The Liberal Government came to an end in June, 1885. The "Home Rule split" was now nigh at hand, and not even Campbell-Bannerman's closest friends could have predicted the side which he would take. On the one hand, there was his congenital dislike of rant and gush, of mock-heroics and mock-pathetics; there was his strong sense for firm government, and there was his recent experience of Irish disaffection. These things might have tended to make him a Unionist, and he had none of those personal idolatries which carried men over because Mr. Gladstone, or Lord Spencer, or Mr. Morley had made the transition. On the other hand, there was his profound conviction—which is indeed the very root of Whiggery—that each nation has the right to choose its own rulers, and that no government is legitimate unless it rests on the consent of the governed.

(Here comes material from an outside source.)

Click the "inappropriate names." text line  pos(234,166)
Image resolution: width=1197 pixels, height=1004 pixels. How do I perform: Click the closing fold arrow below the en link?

This conviction prevailed over all doubts and difficulties, and before long it became known that Campbell-Bannerman had, in his own phrase, "found salvation." There were those who were scandalized when they heard the language of Revivalism thus applied, but it exactly hit the truth as regards a great many of the converts to Home Rule. In a very few cases—e.g., in Gladstone's own—there had peen a gradual approximation to the idea of Irish autonomy, and the crisis of December, 1885, gave the opportunity of avowing convictions which had long been forming. But in the great majority of cases the conversion was instantaneous. Men, perplexed by the chronic darkness of the Irish situation, suddenly saw, or thought they saw, a light from heaven, and were converted as suddenly as St. Paul himself. I remember asking the late Lord Ripon the reason which had governed his decision. He answered: "I always have been for the most advanced thing in the Liberal programme, and Home Rule is the most advanced thing just now, so I'm for it." I should not wonder if a similar sentiment had some influence in the decision, arrived at by Campbell-Bannerman, who, when Gladstone formed his Home Rule Cabinet in 1886, entered it as Secretary of State for War. He went out with his chief in the following August, and in the incessant clamour for and against Home Rule which occupied the next six years he took a very moderate part.

When Gladstone formed his last Administration, Campbell-Bannerman returned to the War Office, and it was on a hostile vote concerning his Department that the Government was defeated in June, 1895. He resented this defeat more keenly than I should have expected from the habitual composure of his character; but it was no doubt the more provoking because in the previous spring he had wished to succeed Lord Peel as Speaker. He told me that the Speakership was the one post in public life which he should have most enjoyed, and which would best have suited his capacities. But his colleagues declared that he could not be spared from the Cabinet, and, true to his fine habit of self-effacement, he ceased to press his claim.